> _WHAT IS REQUIRED_
Answer these questions from the MorphAdorner tagger settings text:
(a) Which retagger class is the DefaultPartOfSpeechRetagger the same as?
(b) How does the BigramTagger compare with the trigram tagger?
(c) What part of speech does the SimpleTagger assign to numbers?

> _DOCUMENT EXTRACT_
## start
The default setting is true.
|
|
partofspeechretagger.class
|
The class which corrects the initial part of speech tagging.
The IRetagger class applies
a short list of fixup rules to improve the tagging of I
tokens. The NoopRetagger class leaves the original tagging
unchanged. The PronounRetagger class applies a short list
of fixup rules to improve the tagging of pronouns.
The DefaultPartOfSpeechRetagger is the same as
IRetagger.
|
|
partofspeechtagger.class
|
The class which perform part of speech tagging. The default
TrigramTagger which is a hidden Markov model
based trigram tagger. This is the workhorse tagger in MorphAdorner.
Other taggers, mostly experimental, include:
- AffixTagger uses an affix lexicon to assign
a part of speech tag to a word based upon the prefixes or suffixes
of the word.
- BigramTagger is a hidden Markov model
based bigram tagger. It is faster but less accurate than
the trigram tagger.
- BigramHybridTagger combines the bigram tagger with
a second pass by a Hepple tagger to correct the initial tagging.
Note: you must supply the correction rules, none are provided
by default.
- HeppleTagger is Mark Hepple's rule-based part of speech
tagger modified from the version in Gate to work with the
MorphAdorner lexicons, guessers, etc.
- RegexpTagger uses regular expressions to assign a part of
speech tag to a word. You must supply the regular expressions,
none are provided by default.
- SimpleTagger assigns a "noun" part of speech to all words,
except those that appear to be numbers. Numbers are assigned a "number"
part of speech. Words starting with a capital letter can be assigned a
separate "proper name" part of speech. This tagger is mostly useful
as a backup to a more sophisticated tagger.
## end
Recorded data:
## start
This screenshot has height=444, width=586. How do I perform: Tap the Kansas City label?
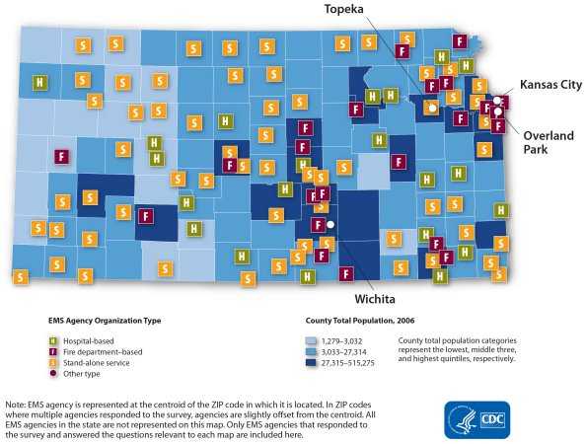[x=550, y=85]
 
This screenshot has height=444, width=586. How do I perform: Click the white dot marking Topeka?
[x=430, y=107]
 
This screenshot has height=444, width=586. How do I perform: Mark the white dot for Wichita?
[x=331, y=225]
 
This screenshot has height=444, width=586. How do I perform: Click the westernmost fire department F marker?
[x=61, y=156]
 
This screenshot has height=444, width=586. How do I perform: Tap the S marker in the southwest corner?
[x=20, y=276]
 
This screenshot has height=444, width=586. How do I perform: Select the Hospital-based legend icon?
[x=53, y=340]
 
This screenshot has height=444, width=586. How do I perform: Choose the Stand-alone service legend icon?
[x=53, y=363]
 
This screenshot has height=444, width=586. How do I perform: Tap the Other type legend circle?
[x=53, y=374]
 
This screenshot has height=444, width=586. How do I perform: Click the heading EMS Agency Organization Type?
[x=105, y=321]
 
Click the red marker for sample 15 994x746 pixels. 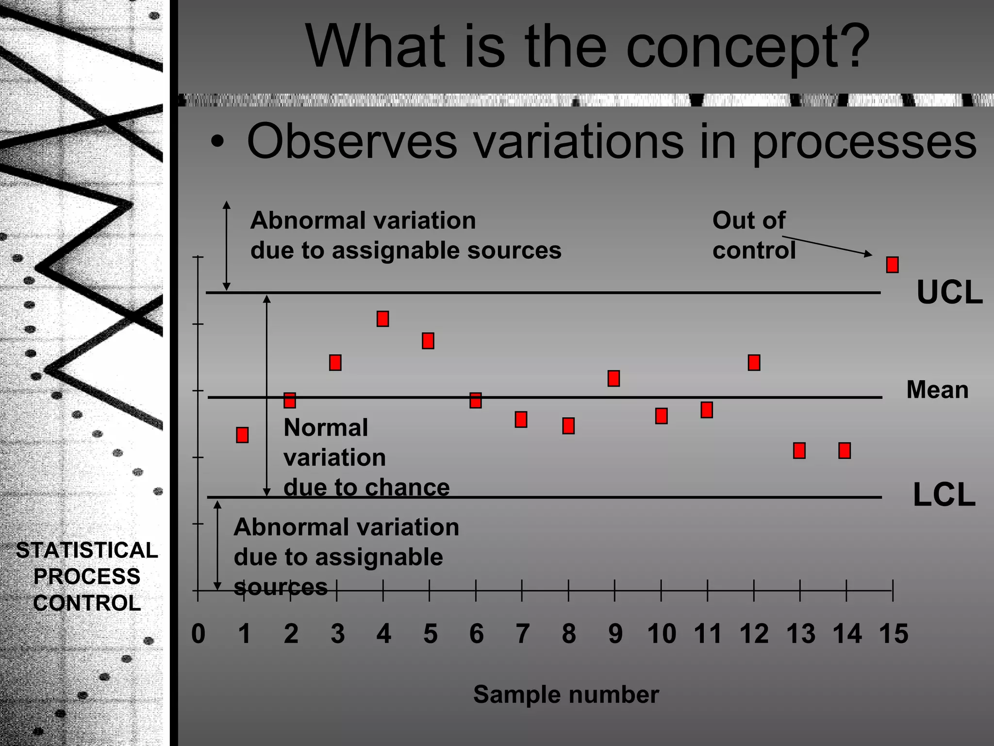click(892, 265)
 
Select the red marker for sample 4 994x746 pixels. click(382, 319)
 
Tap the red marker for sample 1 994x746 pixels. click(242, 435)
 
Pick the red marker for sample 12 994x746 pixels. click(754, 362)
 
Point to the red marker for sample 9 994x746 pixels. click(613, 378)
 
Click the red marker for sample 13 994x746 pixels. click(799, 451)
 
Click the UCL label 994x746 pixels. click(949, 293)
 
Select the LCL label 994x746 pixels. click(944, 495)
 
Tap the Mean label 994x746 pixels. click(937, 390)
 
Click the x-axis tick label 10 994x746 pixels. click(661, 634)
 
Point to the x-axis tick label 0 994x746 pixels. click(198, 634)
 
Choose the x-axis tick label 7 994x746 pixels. click(522, 634)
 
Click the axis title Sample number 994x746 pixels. click(566, 694)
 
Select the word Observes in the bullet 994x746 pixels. click(352, 141)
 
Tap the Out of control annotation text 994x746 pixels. click(753, 235)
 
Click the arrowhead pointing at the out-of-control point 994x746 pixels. click(868, 254)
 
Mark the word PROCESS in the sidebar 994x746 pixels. click(87, 576)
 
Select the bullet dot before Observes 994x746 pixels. click(217, 142)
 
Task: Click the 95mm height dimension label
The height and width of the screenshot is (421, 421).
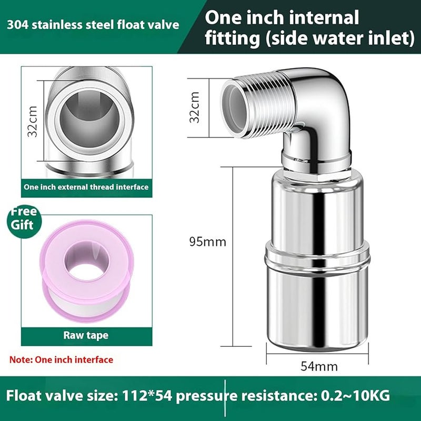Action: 207,242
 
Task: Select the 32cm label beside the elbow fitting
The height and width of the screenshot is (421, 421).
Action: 195,107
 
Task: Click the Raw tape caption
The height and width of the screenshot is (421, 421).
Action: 86,335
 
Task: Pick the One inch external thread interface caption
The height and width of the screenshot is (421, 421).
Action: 86,186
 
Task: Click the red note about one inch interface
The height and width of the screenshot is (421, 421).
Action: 61,360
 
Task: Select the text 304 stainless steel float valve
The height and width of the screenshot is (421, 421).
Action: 93,25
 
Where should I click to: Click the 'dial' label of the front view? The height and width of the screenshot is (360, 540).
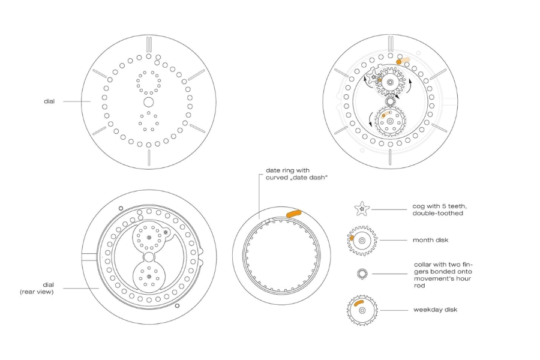[x=49, y=101]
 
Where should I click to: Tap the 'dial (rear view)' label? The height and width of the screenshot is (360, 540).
[x=37, y=289]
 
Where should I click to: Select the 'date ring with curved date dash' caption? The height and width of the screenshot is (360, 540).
[x=296, y=174]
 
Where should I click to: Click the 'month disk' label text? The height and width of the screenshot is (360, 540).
[x=430, y=240]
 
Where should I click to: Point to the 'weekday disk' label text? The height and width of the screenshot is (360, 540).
[x=436, y=310]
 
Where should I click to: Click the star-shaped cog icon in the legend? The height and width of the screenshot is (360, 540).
[x=362, y=209]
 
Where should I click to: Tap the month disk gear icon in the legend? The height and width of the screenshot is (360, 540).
[x=362, y=241]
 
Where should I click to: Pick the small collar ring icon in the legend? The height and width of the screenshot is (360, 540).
[x=362, y=274]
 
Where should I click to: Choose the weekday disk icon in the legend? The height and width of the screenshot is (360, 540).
[x=362, y=310]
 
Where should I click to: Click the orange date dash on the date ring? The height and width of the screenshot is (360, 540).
[x=294, y=214]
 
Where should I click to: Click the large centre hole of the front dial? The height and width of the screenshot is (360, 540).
[x=148, y=102]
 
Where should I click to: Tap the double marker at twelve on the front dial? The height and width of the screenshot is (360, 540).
[x=149, y=44]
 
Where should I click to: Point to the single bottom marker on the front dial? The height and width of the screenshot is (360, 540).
[x=149, y=158]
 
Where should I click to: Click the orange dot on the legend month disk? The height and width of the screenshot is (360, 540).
[x=352, y=238]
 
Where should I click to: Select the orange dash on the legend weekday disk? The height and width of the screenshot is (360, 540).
[x=359, y=302]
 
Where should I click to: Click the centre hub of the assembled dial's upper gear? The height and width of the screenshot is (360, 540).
[x=390, y=82]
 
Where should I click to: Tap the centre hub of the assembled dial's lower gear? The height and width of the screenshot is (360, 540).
[x=390, y=121]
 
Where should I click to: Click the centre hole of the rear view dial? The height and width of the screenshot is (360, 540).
[x=149, y=257]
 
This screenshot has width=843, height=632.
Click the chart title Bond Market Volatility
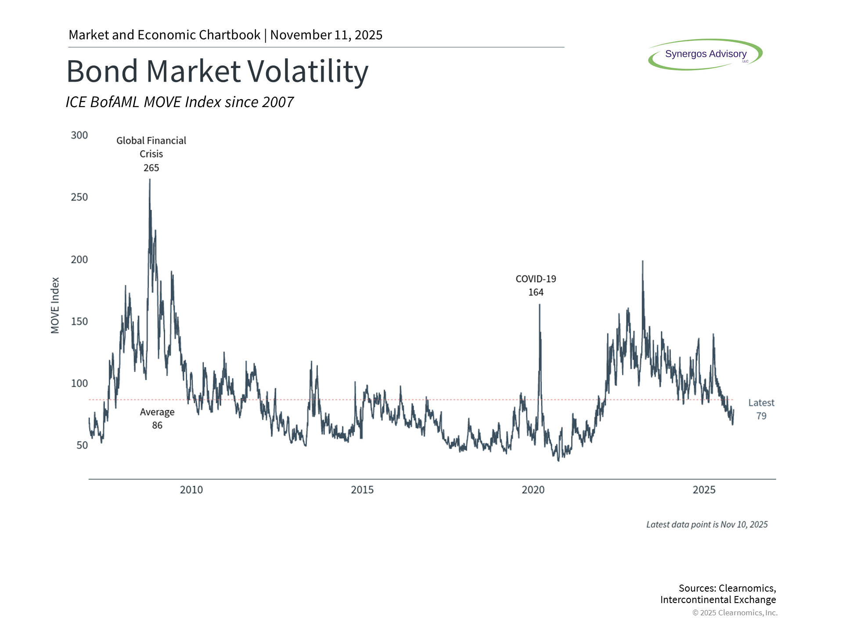[217, 72]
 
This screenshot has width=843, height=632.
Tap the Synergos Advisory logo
[705, 54]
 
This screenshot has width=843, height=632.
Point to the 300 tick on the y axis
[79, 135]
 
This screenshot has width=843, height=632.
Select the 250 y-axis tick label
[79, 197]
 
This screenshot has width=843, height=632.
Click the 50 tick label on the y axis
[82, 445]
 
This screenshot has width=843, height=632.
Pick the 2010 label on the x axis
[191, 490]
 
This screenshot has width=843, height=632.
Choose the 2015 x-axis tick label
[362, 490]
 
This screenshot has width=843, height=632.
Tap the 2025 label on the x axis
[704, 490]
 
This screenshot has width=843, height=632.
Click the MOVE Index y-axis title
[55, 305]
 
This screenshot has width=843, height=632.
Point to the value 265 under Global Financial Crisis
[151, 168]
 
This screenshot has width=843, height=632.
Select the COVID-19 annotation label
[536, 279]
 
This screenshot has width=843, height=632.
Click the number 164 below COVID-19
[536, 292]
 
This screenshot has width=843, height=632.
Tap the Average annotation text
[157, 412]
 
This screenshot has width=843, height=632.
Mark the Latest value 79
[761, 416]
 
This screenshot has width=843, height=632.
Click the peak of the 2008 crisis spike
[150, 180]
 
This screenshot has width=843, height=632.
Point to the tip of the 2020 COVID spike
[540, 305]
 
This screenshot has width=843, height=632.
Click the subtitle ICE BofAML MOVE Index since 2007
[180, 102]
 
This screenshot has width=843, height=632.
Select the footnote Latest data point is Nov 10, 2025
[707, 524]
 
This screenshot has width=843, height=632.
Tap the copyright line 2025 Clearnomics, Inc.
[735, 613]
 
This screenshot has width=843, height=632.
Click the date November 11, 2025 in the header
[326, 35]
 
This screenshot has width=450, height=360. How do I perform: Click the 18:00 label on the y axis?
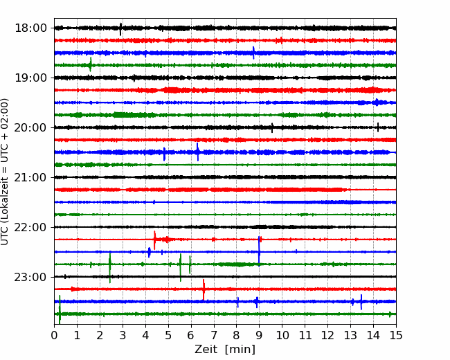30,28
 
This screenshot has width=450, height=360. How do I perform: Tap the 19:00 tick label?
30,78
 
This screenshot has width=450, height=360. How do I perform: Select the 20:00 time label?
30,127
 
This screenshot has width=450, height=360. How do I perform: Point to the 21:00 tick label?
30,177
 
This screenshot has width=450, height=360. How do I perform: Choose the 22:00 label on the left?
30,227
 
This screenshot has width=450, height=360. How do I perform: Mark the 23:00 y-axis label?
30,277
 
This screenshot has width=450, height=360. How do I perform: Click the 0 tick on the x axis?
54,335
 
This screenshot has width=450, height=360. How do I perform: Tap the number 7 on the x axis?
214,335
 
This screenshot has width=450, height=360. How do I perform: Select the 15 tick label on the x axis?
396,335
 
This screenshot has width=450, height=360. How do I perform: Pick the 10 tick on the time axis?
282,335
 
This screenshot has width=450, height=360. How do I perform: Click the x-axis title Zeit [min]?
225,350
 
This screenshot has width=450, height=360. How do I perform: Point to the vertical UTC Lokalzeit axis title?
4,172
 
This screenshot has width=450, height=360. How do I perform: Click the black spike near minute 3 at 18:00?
120,29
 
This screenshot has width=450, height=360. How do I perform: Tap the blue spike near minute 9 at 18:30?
253,53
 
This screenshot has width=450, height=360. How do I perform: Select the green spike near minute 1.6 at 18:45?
91,64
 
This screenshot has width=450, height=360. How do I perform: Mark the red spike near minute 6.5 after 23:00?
204,289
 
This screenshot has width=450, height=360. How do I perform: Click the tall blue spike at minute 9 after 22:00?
259,251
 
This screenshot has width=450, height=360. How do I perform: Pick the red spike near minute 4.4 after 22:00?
154,240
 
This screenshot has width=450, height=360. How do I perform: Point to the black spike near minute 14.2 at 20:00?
378,127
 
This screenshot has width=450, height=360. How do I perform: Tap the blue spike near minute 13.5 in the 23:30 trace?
361,302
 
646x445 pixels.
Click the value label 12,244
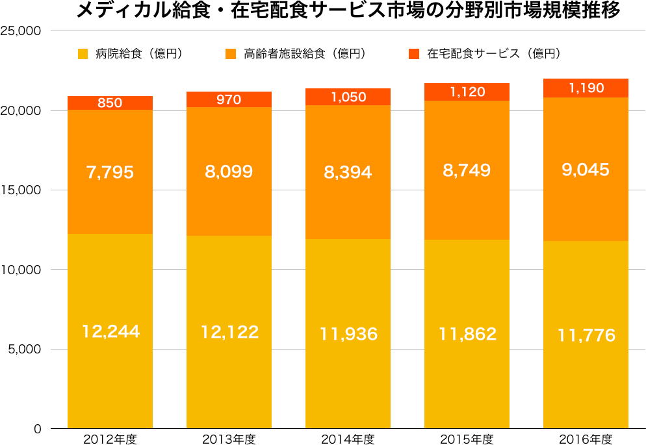pos(110,331)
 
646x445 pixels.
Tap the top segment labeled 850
pos(110,103)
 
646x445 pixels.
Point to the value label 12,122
pos(229,332)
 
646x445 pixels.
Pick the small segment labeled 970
pos(229,99)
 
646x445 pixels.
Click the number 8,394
pos(348,172)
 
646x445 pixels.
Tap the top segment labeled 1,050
pos(348,97)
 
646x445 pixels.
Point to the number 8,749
pos(467,170)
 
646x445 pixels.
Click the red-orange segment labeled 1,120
pos(467,92)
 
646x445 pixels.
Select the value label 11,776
pos(586,335)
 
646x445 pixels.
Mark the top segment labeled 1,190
pos(586,88)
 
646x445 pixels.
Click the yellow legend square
pos(83,54)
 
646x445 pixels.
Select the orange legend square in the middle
pos(231,54)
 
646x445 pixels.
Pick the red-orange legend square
pos(414,54)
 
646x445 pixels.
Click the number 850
pos(110,103)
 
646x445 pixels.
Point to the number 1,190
pos(586,88)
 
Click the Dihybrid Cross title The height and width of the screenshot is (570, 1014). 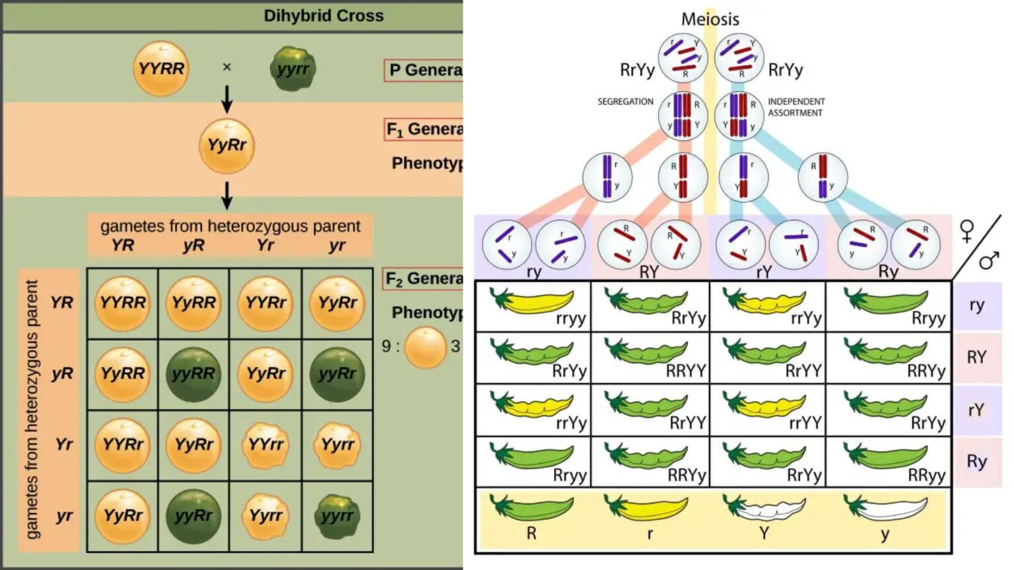323,16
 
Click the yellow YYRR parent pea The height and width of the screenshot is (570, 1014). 161,69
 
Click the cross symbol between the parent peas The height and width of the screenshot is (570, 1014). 227,67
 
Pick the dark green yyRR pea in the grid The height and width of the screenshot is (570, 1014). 193,374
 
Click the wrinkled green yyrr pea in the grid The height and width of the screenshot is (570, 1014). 337,516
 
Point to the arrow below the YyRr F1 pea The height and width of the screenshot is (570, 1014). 227,195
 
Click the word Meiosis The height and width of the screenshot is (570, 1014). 710,19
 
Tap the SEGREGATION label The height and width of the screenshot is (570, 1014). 625,102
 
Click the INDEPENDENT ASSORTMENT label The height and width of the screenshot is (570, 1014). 795,107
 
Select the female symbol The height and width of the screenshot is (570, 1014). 966,231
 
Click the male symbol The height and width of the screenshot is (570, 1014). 988,261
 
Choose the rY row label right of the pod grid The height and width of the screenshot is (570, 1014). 976,410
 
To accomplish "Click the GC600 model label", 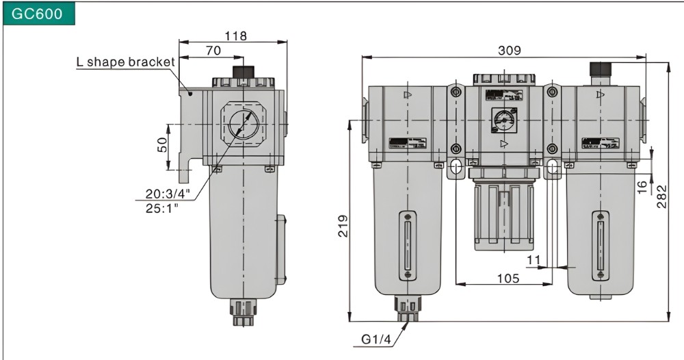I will point(38,14).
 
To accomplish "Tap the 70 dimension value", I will point(213,50).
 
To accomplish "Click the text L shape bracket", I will point(125,62).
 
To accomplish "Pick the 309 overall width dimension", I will point(509,50).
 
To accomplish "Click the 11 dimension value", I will point(534,260).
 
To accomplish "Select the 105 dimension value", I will point(508,278).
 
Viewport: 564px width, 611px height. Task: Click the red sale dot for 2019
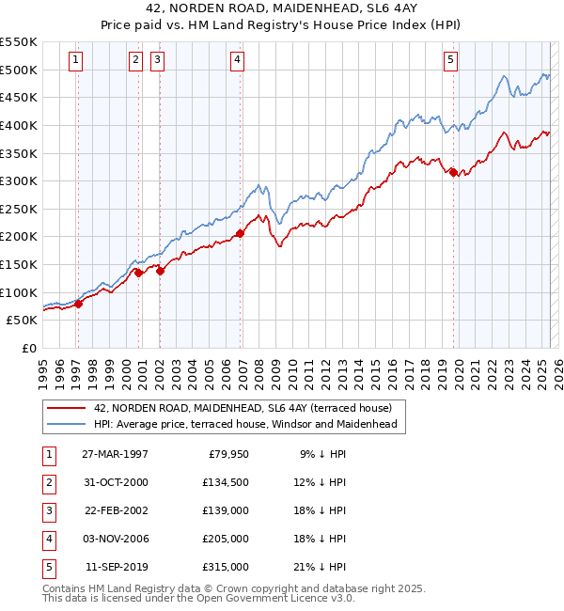click(453, 172)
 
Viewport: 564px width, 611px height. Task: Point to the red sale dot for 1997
click(79, 303)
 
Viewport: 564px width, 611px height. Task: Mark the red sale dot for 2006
click(240, 233)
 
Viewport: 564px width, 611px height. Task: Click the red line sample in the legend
click(66, 408)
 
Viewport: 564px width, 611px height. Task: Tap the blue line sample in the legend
click(66, 424)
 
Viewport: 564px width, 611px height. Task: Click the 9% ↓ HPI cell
click(322, 454)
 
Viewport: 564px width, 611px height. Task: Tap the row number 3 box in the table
click(46, 510)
## end
> _FINAL ANSWER_
(a) IRetagger.
(b) It is faster but less accurate.
(c) It assigns them a "number" part of speech.